[Raw data start]
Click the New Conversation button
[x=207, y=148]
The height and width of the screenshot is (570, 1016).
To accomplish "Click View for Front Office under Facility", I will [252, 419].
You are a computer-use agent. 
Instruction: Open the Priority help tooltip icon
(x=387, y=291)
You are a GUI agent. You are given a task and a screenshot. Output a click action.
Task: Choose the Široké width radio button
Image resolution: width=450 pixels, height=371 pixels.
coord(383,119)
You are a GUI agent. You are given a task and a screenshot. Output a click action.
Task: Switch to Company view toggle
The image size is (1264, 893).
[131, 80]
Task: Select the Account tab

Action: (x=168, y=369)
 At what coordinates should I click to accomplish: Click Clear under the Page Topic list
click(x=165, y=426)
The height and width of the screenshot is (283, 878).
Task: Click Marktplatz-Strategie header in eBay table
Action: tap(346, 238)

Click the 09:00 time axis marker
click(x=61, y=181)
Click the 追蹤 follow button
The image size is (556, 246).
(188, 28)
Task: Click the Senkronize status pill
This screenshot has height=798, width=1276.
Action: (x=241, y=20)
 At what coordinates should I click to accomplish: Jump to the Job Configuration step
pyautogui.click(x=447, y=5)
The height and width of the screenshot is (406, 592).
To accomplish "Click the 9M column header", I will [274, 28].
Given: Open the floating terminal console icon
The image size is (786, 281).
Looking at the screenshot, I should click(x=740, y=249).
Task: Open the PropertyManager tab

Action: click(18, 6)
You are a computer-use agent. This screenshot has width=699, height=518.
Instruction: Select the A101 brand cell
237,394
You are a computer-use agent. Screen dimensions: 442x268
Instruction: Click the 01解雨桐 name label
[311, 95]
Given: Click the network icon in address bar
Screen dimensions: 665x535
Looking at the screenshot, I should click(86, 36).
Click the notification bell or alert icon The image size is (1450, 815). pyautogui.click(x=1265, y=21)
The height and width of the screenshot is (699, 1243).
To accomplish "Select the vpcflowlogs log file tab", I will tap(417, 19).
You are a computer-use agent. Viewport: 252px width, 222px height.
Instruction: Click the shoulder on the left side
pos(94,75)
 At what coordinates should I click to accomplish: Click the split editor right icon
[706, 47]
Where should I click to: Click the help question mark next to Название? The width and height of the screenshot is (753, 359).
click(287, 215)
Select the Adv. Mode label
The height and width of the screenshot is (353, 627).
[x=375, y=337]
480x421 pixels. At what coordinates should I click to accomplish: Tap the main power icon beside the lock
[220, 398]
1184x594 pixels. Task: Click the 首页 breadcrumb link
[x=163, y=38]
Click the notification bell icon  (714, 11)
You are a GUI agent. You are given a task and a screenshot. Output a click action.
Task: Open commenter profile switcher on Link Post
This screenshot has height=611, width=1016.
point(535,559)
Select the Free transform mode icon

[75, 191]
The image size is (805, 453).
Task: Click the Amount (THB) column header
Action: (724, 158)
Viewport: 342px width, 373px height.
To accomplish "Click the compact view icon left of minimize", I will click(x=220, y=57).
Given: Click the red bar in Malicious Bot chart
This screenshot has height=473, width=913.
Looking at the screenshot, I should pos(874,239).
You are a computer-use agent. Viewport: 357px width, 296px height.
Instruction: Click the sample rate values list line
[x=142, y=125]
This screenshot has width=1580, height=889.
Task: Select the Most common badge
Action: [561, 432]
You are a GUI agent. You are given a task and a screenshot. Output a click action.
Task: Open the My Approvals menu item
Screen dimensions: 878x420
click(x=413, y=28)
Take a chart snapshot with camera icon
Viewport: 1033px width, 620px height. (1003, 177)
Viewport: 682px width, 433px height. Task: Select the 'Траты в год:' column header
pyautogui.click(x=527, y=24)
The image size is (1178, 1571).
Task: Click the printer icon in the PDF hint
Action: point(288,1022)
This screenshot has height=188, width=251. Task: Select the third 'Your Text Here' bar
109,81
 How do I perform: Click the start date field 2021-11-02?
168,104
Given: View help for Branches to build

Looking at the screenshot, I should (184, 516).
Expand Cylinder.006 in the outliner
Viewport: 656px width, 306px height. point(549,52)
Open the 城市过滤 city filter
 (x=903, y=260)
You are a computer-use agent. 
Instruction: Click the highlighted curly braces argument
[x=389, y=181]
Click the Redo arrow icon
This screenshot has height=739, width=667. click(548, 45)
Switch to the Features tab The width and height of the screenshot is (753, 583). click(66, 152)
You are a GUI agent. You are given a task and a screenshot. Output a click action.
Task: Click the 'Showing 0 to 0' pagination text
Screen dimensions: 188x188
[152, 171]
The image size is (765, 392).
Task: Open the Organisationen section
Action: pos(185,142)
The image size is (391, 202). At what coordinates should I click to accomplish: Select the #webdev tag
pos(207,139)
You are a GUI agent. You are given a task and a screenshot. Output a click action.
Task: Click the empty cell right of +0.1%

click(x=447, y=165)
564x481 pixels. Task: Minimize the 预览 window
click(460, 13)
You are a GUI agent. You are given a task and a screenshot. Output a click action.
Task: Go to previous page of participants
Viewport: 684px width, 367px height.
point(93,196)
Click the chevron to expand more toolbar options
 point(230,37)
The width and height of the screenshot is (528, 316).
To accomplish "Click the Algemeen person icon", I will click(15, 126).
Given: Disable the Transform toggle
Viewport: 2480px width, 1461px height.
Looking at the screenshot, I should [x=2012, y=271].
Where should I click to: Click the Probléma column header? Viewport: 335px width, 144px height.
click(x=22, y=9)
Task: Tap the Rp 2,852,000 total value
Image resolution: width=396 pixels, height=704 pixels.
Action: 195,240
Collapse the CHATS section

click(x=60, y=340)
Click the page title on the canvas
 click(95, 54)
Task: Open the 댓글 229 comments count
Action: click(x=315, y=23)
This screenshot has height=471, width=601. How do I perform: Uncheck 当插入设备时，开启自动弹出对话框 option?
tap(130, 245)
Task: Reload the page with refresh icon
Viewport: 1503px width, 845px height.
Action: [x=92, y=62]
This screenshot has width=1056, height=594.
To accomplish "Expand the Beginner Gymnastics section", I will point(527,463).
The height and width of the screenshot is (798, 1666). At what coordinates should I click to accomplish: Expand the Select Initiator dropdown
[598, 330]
[Raw data end]
Pick out each line of the records above that contains the word "perform" and copy it in full.

 How do I perform: Click the start date field 2021-11-02?
This screenshot has height=471, width=601. How do I perform: Uncheck 当插入设备时，开启自动弹出对话框 option?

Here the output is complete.